Ingredients:

  • 3 cups (360 g) all-purpose flour
  • 2 cups (400 g) granulated sugar
  • 1 teaspoon (5 g) baking soda
  • 1 teaspoon (5 g) baking powder
  • 1 teaspoon (5 g) salt
  • 1 teaspoon (2 g) ground cinnamon
  • 1 cup (240 ml) vegetable oil
  • 3 large eggs
  • 1 teaspoon (5 ml) vanilla extract
  • 1 cup (240 g) crushed pineapple, drained
  • 1 cup (240 g) ripe banana, mashed (about 2 bananas)
  • 1 cup (120 g) chopped pecans (toasted if desired)
  • 8 oz (227 g) cream cheese, softened
  • 1/2 cup (115 g) unsalted butter, softened
  • 4 cups (480 g) powdered sugar
  • 1 teaspoon (5 ml) vanilla extract

Instructions:

  1. Preheat the oven to 350°F (175°C).
  2. Grease and flour the cake pans.
  3. In a large bowl, whisk together flour, sugar, baking soda, baking powder, salt, and cinnamon.
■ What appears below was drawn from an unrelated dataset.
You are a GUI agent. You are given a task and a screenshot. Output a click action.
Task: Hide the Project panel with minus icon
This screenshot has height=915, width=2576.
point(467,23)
  4. In another bowl, whisk together oil, eggs, and vanilla extract until well combined.
  5. Gradually combine wet and dry ingredients until just mixed.
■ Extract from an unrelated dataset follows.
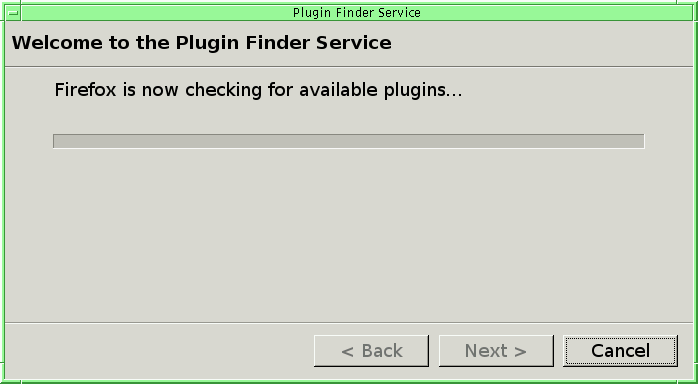
Task: Click the green top window border above the title
Action: coord(349,3)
  6. Gently fold in crushed pineapple, mashed bananas, and chopped pecans. Do not overmix.
  7. Pour batter evenly into prepared pans. Bake for 30-35 minutes or until a toothpick inserted comes out clean.
  8. Allow cakes to cool in pans for 10 minutes, then transfer to wire racks to cool completely.
  9. Beat cream cheese and butter until smooth. Gradually add powdered sugar and vanilla, beating until creamy.
  10. Once cakes are cooled, frost the top of one cake layer, place the second layer on top, and frost the top and sides.
  11. Optional: Garnish with additional pecans or banana slices before serving.